§ **TEXT**:
The Defendant completed some work on one of TFA's offices but never began work on the other three offices or Stoner's residence. Id. ¶¶ 33–34. After being asked to complete the work, the Defendant stated he had the supplies and would send them to TFA to complete the work. Id. ¶ 33. The Defendant did not return any of the supplies purchased, nor has he returned any of the deposits. Id. ¶¶ 33–35.

Based on the allegations in the Complaint, the Plaintiffs assert that, as to each Stoner and TFA, the Defendant engaged in fraud and deceptive business practices in violation of the CSPA. Id. ¶¶ 37, 48. The Plaintiffs further assert that due to the Defendant's "false pretenses, false representations, embezzlement, and/or actual fraud," any amounts owed by the Defendant to the Plaintiffs are nondischargeable under § 523(a)(2), (4), and (6). Id. ¶¶ 59, 61.

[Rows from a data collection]
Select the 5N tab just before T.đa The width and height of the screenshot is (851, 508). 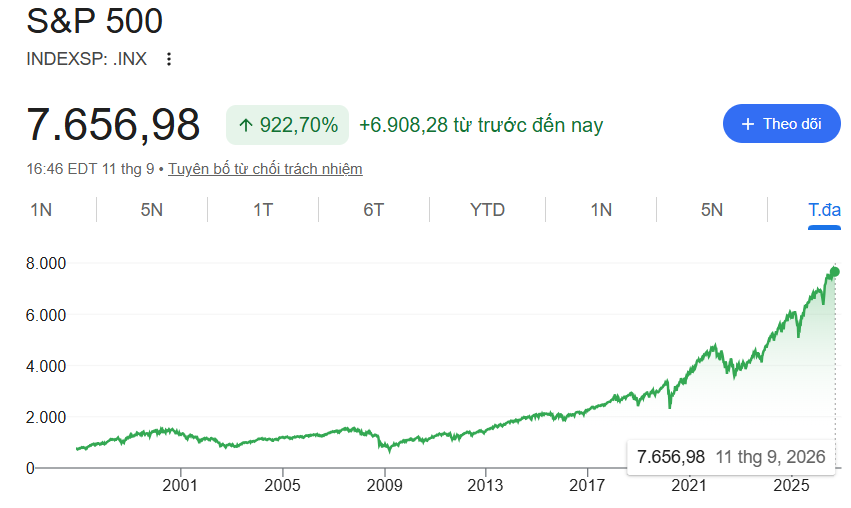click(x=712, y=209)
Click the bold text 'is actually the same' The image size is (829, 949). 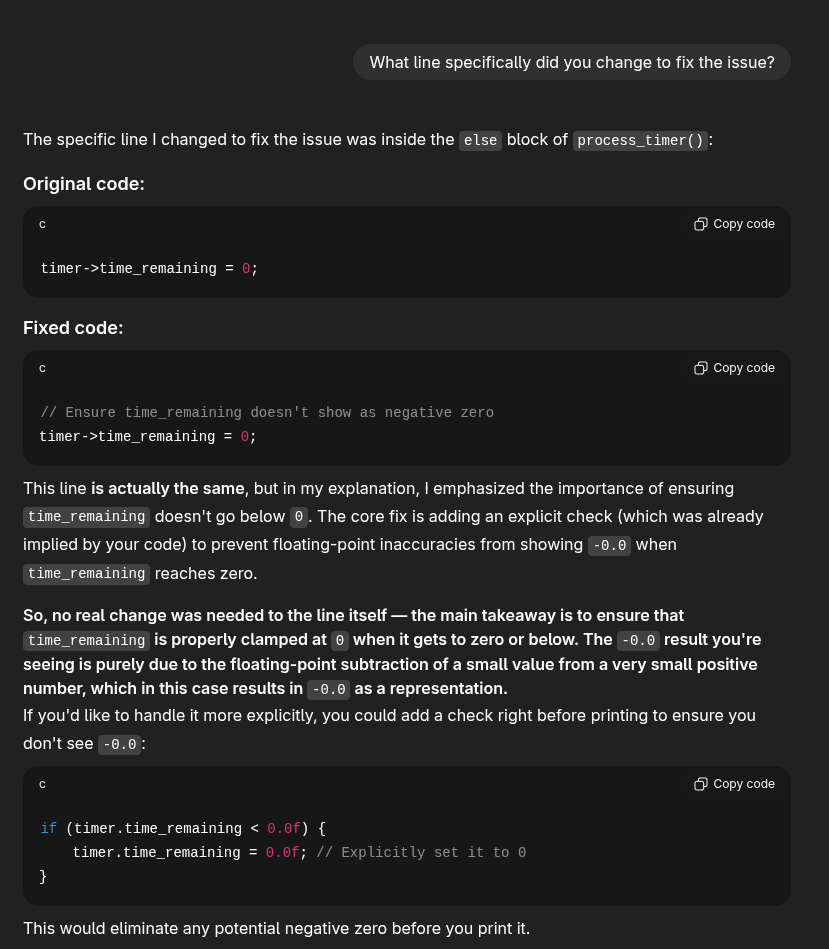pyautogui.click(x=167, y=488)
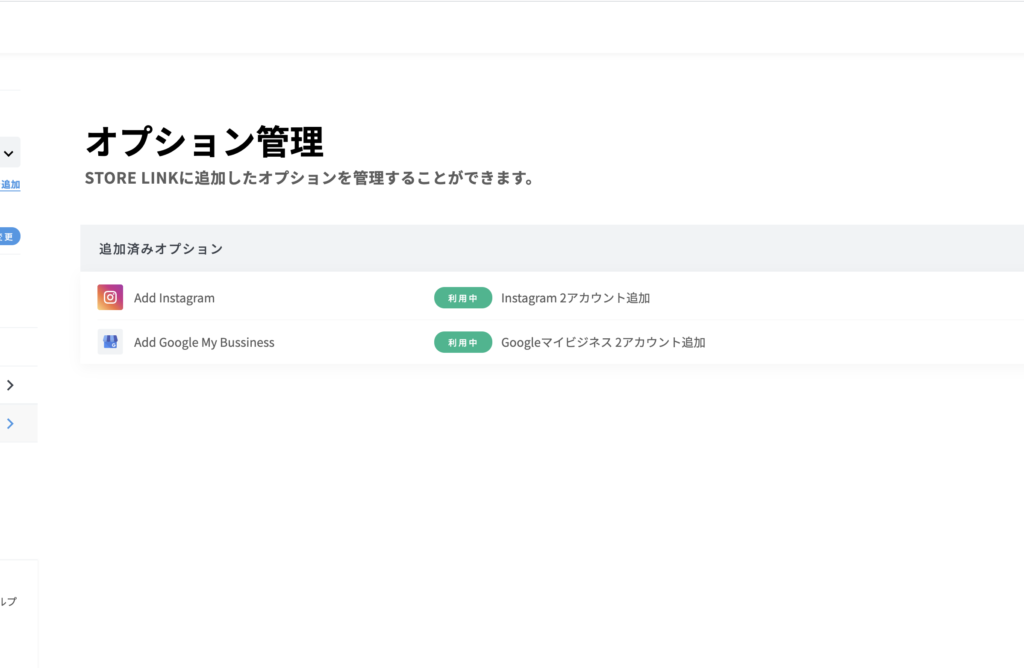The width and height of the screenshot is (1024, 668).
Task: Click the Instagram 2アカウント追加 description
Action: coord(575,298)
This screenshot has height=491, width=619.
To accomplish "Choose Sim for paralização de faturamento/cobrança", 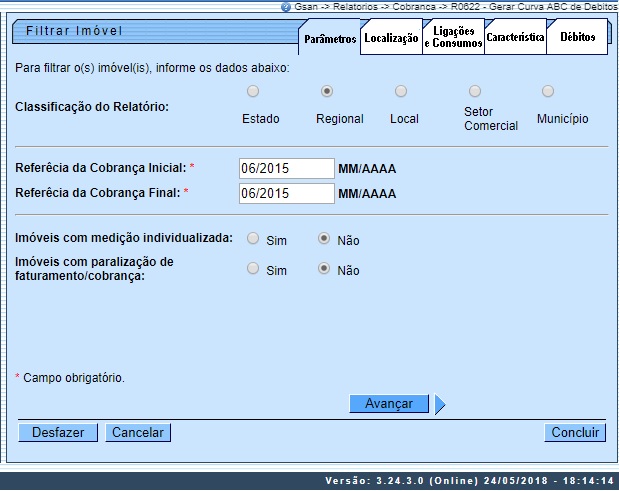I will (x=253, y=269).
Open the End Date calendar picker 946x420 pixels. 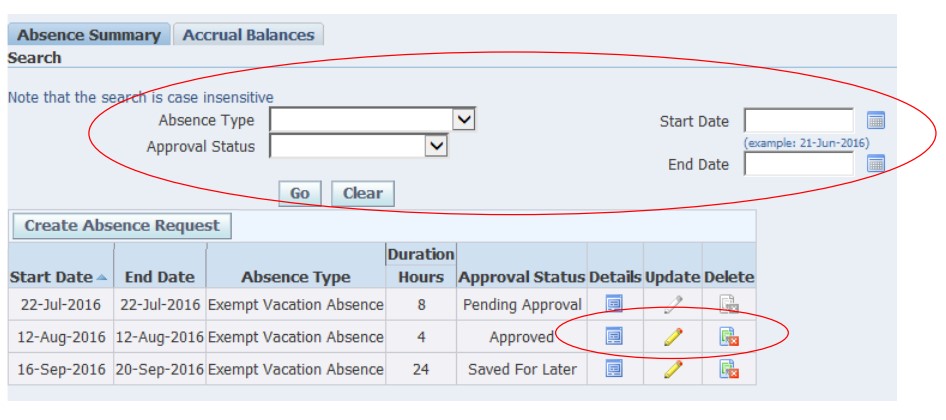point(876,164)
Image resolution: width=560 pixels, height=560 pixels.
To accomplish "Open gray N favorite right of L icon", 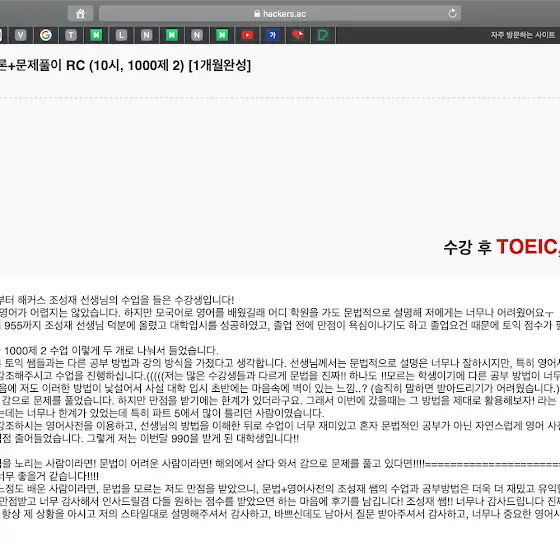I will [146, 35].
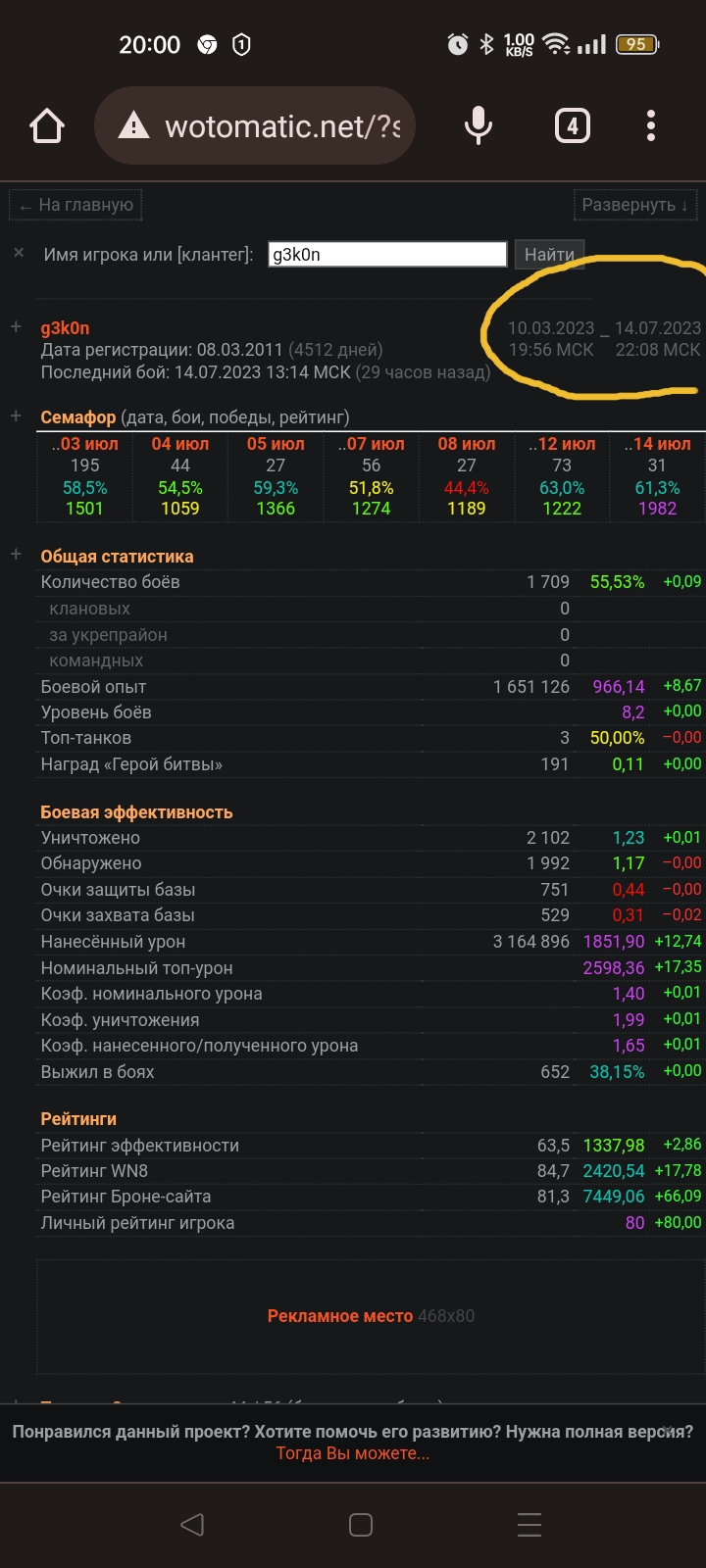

§ **EXERCISE REQUIREMENTS**:
1. Answer these questions about the complaint excerpt:
(a) On how many of TFA's offices did the Defendant never begin work?
(b) What did the Defendant say after being asked to complete the work?
(c) Under which subsections of § 523(a) do the Plaintiffs assert that the amounts owed are nondischargeable?
2. Please rewrite the paragraph of the complaint excerpt that begins "Based on the allegations in the Complaint" as a short list, keeping its main facts.
3. Transcribe a passage from the complaint excerpt, beginning at the words "The Defendant completed" and stopping after "Id. ¶¶ 33–35.".

§ **RESULTS FOR THE EXERCISE**:
1.
(a) Three.
(b) He said he had the supplies and would send them to TFA to complete the work.
(c) § 523(a)(2), (4), and (6).

2.
- As to both Stoner and TFA, the Plaintiffs assert that the Defendant engaged in fraud and deceptive business practices in violation of the CSPA (Id. ¶¶ 37, 48).
- They further assert that the Defendant's "false pretenses, false representations, embezzlement, and/or actual fraud" make any amounts he owes them nondischargeable under § 523(a)(2), (4), and (6) (Id. ¶¶ 59, 61).

3.
The Defendant completed some work on one of TFA's offices but never began work on the other three offices or Stoner's residence. Id. ¶¶ 33–34. After being asked to complete the work, the Defendant stated he had the supplies and would send them to TFA to complete the work. Id. ¶ 33. The Defendant did not return any of the supplies purchased, nor has he returned any of the deposits. Id. ¶¶ 33–35.